**What you have to do**
Start at the line with "Task: Open the vim-plug hyperlink" in the records below, stop at the line with "You are a computer-use agent. Image resolution: width=747", and return every line in that span exactly, the two end lines included.

Stored data entries
= Beginning of Section =

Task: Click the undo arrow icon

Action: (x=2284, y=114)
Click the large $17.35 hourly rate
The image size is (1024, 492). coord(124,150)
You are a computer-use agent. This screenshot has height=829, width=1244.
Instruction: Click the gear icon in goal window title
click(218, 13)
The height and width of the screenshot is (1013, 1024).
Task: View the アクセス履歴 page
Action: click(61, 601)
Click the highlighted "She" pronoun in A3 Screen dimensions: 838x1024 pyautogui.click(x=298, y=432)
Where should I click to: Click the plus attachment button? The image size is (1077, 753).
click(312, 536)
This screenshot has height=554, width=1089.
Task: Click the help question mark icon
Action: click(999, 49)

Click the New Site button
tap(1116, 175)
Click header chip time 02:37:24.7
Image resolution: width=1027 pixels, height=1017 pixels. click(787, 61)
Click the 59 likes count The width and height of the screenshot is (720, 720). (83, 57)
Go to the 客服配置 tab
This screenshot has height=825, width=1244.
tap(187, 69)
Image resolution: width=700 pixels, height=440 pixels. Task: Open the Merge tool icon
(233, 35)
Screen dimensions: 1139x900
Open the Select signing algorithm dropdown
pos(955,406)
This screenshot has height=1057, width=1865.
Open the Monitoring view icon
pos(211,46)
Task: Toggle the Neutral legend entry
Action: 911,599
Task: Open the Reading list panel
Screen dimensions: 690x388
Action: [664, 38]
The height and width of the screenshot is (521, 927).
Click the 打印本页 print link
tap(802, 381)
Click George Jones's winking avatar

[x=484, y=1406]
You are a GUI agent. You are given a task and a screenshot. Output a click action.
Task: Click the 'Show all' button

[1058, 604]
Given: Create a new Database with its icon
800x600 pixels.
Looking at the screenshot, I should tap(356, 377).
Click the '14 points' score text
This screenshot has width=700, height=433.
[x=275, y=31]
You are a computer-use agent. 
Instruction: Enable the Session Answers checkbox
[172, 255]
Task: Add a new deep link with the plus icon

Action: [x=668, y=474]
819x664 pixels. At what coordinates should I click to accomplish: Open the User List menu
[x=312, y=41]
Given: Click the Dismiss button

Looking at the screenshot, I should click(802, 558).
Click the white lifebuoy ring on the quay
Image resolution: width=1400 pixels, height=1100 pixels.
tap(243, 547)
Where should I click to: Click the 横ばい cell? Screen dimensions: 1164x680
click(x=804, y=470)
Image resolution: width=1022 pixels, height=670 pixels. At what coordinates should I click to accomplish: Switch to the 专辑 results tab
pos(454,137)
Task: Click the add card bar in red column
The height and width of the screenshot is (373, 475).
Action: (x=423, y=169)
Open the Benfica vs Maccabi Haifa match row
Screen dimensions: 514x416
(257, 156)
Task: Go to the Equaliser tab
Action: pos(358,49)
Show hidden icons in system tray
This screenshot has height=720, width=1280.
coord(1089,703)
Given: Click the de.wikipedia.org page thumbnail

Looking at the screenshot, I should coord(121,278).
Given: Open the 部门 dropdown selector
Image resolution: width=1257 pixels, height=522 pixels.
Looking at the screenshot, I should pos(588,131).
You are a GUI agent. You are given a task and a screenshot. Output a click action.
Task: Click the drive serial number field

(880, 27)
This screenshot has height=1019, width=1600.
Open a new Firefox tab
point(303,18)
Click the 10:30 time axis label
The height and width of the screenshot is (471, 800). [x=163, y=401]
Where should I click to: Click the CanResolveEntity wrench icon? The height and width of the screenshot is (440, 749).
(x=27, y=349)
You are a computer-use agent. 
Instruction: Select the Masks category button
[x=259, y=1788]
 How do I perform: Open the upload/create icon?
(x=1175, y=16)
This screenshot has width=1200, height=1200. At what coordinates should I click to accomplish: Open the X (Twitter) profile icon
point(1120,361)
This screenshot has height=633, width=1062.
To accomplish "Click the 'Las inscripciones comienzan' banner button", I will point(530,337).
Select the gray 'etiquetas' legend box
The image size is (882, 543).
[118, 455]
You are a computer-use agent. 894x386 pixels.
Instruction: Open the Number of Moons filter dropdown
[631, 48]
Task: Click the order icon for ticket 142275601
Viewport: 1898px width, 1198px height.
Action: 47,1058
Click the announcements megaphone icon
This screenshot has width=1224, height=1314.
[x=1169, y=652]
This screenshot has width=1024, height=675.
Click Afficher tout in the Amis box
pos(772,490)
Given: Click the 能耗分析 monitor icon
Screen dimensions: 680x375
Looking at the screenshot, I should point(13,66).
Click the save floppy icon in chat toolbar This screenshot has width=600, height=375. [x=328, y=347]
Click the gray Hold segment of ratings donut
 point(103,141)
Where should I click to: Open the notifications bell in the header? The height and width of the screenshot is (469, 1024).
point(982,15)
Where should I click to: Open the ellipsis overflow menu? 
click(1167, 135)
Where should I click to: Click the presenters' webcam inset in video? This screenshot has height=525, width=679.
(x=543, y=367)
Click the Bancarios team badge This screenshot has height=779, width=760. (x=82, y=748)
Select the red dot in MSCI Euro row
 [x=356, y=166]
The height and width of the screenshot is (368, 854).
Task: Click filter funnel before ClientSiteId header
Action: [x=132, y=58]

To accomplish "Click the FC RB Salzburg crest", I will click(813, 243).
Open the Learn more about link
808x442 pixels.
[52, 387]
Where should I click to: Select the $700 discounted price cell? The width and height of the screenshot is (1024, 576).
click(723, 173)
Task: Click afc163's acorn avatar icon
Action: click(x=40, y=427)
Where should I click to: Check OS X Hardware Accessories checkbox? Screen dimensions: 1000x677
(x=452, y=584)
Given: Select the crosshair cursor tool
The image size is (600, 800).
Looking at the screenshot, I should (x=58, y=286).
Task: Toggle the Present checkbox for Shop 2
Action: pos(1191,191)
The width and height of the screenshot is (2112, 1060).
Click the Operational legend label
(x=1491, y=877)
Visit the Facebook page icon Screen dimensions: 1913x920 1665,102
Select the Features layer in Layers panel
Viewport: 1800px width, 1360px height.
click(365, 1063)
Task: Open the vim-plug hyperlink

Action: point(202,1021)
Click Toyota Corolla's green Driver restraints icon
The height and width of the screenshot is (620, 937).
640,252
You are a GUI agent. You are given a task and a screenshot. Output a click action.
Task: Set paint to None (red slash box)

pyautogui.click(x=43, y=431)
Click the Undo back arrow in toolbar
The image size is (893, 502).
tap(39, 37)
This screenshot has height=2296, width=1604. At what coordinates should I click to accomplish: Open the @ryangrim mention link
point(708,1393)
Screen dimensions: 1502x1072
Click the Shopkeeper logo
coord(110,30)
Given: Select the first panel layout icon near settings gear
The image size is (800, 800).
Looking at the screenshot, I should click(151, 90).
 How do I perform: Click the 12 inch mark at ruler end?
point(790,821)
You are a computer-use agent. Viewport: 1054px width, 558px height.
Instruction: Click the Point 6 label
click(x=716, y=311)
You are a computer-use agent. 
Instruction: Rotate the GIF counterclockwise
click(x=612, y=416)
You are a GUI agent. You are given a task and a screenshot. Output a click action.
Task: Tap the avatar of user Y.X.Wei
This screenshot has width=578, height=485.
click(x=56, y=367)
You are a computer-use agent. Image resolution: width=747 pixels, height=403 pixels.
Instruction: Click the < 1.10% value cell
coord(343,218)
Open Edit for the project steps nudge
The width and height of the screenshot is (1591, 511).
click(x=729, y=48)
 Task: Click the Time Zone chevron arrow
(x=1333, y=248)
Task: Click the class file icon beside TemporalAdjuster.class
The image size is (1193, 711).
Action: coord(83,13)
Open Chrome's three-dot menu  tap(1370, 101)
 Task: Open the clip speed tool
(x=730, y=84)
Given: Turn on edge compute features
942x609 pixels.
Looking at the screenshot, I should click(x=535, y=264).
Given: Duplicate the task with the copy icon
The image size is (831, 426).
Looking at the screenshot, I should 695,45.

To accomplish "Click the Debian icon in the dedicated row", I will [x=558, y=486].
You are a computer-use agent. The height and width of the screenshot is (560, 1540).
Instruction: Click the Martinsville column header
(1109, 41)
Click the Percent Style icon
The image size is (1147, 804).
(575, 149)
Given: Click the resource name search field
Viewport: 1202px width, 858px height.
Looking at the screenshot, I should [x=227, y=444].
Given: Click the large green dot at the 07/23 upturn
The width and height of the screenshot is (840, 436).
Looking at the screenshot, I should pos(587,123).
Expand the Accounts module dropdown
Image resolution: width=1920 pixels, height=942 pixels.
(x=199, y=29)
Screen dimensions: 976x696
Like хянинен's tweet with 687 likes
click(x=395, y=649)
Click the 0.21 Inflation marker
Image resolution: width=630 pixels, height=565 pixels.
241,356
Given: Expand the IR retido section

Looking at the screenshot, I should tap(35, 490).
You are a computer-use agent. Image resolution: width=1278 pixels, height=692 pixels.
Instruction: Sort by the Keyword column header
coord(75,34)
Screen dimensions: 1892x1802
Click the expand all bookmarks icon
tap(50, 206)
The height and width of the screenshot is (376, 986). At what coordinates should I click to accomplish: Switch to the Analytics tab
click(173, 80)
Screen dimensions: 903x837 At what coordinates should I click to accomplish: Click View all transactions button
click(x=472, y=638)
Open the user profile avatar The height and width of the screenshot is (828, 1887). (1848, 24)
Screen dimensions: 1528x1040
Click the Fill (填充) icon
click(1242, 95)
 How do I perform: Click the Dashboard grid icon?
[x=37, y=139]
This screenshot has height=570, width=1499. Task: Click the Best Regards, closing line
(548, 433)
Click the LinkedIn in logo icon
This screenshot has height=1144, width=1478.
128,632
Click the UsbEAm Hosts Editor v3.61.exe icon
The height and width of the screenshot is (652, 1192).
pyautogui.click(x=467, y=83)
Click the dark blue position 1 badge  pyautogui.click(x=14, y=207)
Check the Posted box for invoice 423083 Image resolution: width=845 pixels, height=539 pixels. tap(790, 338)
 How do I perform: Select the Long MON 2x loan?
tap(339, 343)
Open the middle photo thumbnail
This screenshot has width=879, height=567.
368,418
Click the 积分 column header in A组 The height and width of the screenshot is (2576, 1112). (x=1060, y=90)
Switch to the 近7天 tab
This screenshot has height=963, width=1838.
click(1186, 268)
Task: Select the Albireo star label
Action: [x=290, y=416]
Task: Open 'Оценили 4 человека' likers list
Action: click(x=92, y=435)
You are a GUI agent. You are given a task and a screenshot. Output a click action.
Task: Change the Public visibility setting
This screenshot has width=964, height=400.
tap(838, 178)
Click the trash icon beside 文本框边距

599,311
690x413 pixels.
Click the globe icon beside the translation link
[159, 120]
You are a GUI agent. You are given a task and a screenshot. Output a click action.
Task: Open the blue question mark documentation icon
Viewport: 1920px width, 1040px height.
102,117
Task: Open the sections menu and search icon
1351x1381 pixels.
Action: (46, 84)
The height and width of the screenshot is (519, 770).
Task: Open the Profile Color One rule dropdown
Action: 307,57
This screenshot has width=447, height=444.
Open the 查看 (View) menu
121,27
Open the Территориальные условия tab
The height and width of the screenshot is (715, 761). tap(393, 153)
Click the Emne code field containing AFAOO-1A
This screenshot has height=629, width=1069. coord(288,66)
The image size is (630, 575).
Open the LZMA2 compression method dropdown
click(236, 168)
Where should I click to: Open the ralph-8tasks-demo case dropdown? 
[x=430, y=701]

= End of Section =

**Exercise output**
Task: Open the vim-plug hyperlink

Action: point(202,1021)
Click Toyota Corolla's green Driver restraints icon
The height and width of the screenshot is (620, 937).
640,252
You are a GUI agent. You are given a task and a screenshot. Output a click action.
Task: Set paint to None (red slash box)

pyautogui.click(x=43, y=431)
Click the Undo back arrow in toolbar
The image size is (893, 502).
tap(39, 37)
This screenshot has height=2296, width=1604. At what coordinates should I click to accomplish: Open the @ryangrim mention link
point(708,1393)
Screen dimensions: 1502x1072
Click the Shopkeeper logo
coord(110,30)
Given: Select the first panel layout icon near settings gear
The image size is (800, 800).
Looking at the screenshot, I should click(151, 90).
 How do I perform: Click the 12 inch mark at ruler end?
point(790,821)
You are a computer-use agent. Viewport: 1054px width, 558px height.
Instruction: Click the Point 6 label
click(x=716, y=311)
You are a computer-use agent. 
Instruction: Rotate the GIF counterclockwise
click(x=612, y=416)
You are a GUI agent. You are given a task and a screenshot. Output a click action.
Task: Tap the avatar of user Y.X.Wei
This screenshot has width=578, height=485.
click(x=56, y=367)
You are a computer-use agent. Image resolution: width=747 pixels, height=403 pixels.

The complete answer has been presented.